NHS staff were among the only public sector workers to see a three per cent pay rise last year — while police officers and teachers had their wages frozen.

The Department of Health made funds available for a similar pay rise this year — pending confirmation from pay review bodies.

The rise was originally planned for April 1, but the agencies are not expected to make their recommendation until later this summer. 

NHS staff in the lowest pay brackets — such as cleaners and porters — will see their wages rise to £9.65 an hour from next month.

It comes as the national minimum wage will rise to £9.50 an hour from the start of April.

A Department of Health spokeswoman said: ‘We hugely value and appreciate all our NHS staff. 

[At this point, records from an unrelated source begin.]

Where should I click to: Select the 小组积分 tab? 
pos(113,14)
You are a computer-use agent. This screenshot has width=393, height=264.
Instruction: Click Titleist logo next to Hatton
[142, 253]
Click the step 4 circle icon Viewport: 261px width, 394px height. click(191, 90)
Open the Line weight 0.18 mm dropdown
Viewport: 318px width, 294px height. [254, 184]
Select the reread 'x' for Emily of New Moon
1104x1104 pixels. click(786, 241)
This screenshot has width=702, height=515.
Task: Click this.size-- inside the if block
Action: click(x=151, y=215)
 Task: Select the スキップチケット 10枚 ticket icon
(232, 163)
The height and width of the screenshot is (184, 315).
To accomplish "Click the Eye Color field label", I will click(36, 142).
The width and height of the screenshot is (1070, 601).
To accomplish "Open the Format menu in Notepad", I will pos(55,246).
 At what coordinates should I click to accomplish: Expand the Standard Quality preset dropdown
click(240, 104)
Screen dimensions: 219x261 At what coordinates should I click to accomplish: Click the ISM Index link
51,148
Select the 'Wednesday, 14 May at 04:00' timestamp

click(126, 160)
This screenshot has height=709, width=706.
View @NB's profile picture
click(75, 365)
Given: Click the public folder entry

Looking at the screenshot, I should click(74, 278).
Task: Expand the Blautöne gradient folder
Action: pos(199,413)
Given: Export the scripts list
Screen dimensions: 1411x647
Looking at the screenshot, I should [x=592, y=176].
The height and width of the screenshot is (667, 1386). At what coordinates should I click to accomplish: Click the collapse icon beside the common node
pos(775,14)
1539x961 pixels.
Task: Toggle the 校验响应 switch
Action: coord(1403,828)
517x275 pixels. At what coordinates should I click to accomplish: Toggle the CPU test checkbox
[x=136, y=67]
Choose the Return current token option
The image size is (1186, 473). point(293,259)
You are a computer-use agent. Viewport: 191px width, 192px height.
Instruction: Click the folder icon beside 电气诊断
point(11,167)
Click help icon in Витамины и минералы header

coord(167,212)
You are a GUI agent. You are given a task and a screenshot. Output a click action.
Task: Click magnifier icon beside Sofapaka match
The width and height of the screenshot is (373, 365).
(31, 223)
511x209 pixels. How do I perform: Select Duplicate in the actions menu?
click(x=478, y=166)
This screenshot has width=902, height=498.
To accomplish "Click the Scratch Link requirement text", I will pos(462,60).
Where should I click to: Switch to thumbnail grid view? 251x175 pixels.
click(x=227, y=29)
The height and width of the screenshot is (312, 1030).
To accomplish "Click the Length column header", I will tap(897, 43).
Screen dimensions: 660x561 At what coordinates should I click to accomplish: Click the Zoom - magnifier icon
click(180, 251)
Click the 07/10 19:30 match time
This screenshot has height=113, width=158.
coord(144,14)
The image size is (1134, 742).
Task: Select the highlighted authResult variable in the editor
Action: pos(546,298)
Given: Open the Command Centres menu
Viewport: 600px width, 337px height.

‘NHS staff received a three per cent pay rise last year, despite a public sector pay freeze, which has increased nurses’ pay by £1,000 on average and we are giving NHS workers another pay rise this year.

‘We’ve submitted evidence on what pay rises are affordable while balancing the country’s long term economic health, protecting public sector finances and front-line service delivery, and managing inflationary pressures. 

‘As part of our evidence we have highlighted the urgent need to tackle the Covid backlog and continue growing the workforce.’